Many international and multinational organizations have emerged that aim at developing a conducive and standardized regulatory framework for the development of Islamic finance industry. Multilateral institutions have played an important role in the development of Islamic finance by building an enabling environment for Islamic finance to flourish, and ensuring a level playing field with conventional finance. In response to the rapid regulatory reforms and development in the global financial industry, international standard-setting organizations for Islamic finance have undertaken various initiatives to review the existing and/or introduce new standards so as to further strengthen the industry and ensure its sustainability in the global environment that has, and will continue, to become more challenging.
In 1990, the Accounting and Auditing Organization for Islamic Financial Institutions (AAOIFI), was established to develop accounting and auditing standards for the global Islamic finance industry. In the 1990s, the first AAOIFI standards, towards a unified approach on capital adequacy, were issued. The 2000s witnessed the establishment of International Islamic
financial infrastructure institutions such as the Islamic Financial Services Board (IFSB), International Islamic Financial Market (IIFM), General Council for Islamic Banks and Financial Institutions (CIBAFI), and the Arbitration and Reconciliation Centre for Islamic Financial Institutions (ARCIFI), as well as other commercial support institutions such as the International Islamic Rating Agency (IIRA) and the Liquidity Management Centre (LMC).

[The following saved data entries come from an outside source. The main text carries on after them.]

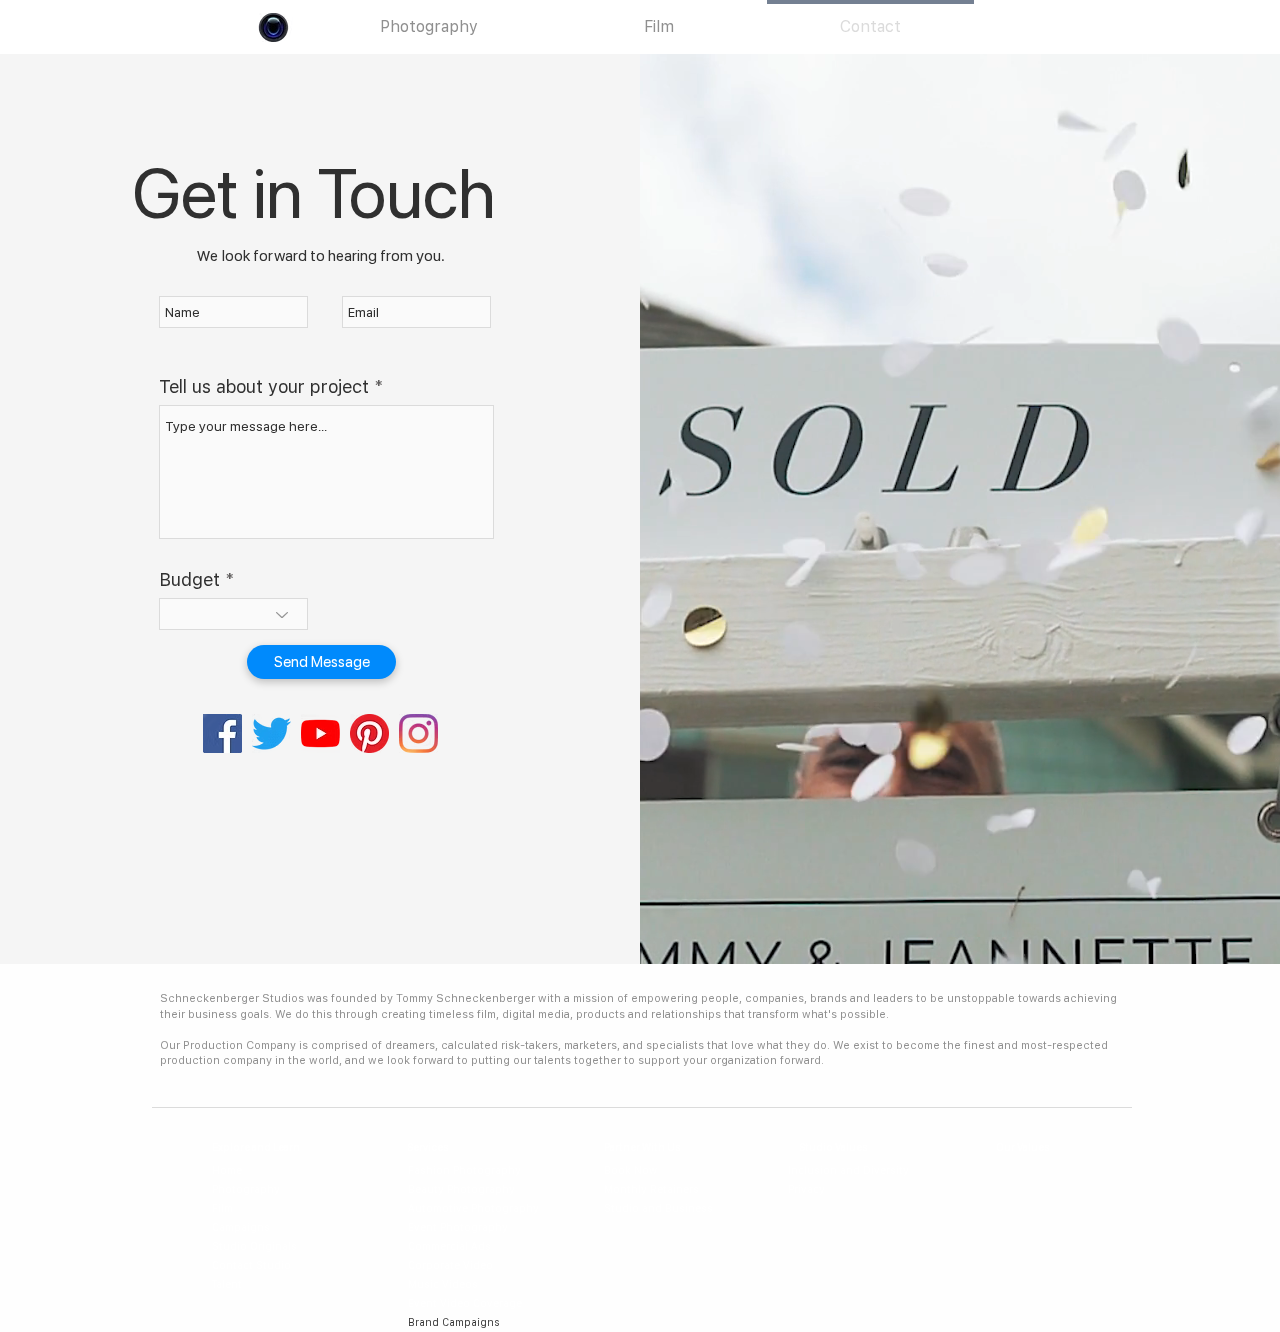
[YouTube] (320, 733)
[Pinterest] (369, 733)
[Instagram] (418, 733)
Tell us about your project (264, 387)
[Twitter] (271, 733)
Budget (189, 580)
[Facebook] (222, 733)
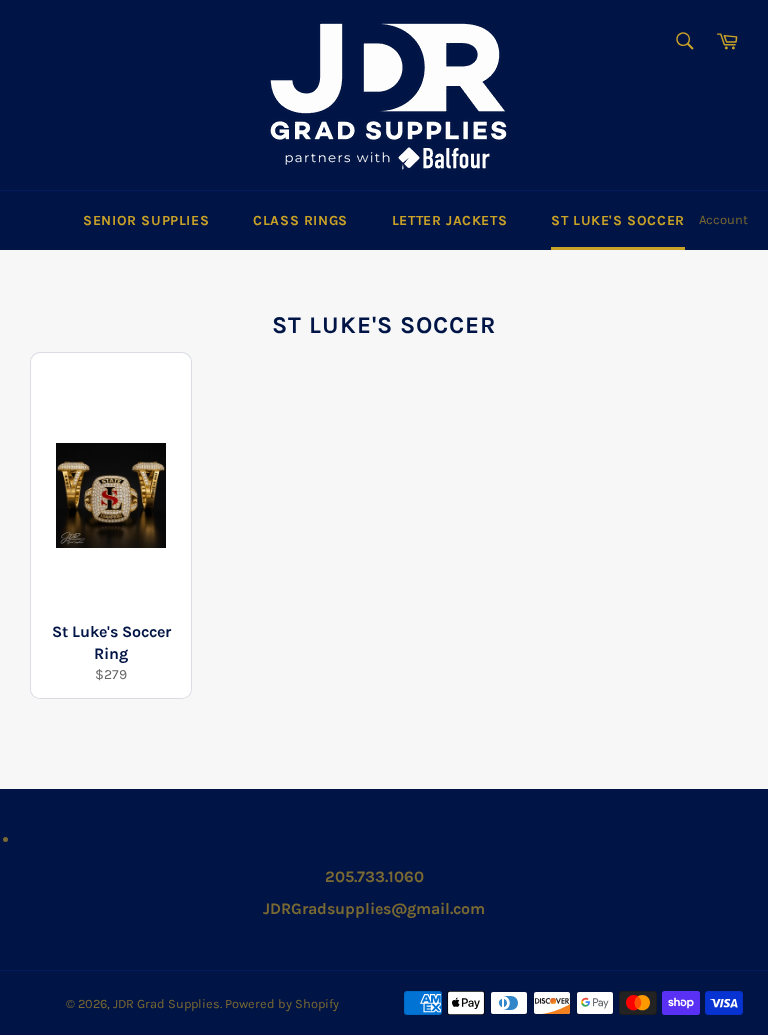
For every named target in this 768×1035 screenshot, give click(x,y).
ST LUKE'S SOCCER (618, 220)
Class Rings (300, 220)
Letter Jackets (449, 220)
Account (723, 219)
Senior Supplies (146, 220)
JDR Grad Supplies (166, 1003)
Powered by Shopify (282, 1003)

However, lack of a comprehensive international regulatory and governance framework for Islamic finance products and institutions remains a challenge for the Islamic finance industry as greater internationalization takes shape. Great strides have been achieved by standard-setting bodies and multilateral organizations to establish an internationally recognizable framework for the regulation, supervision, governance and financial reporting of practices of Islamic financial institutions. Nonetheless, the industry is still plagued with gaps in the standardization of products and conduct of business as not all countries are complying to standards or resolutions published by these international standard-setting bodies.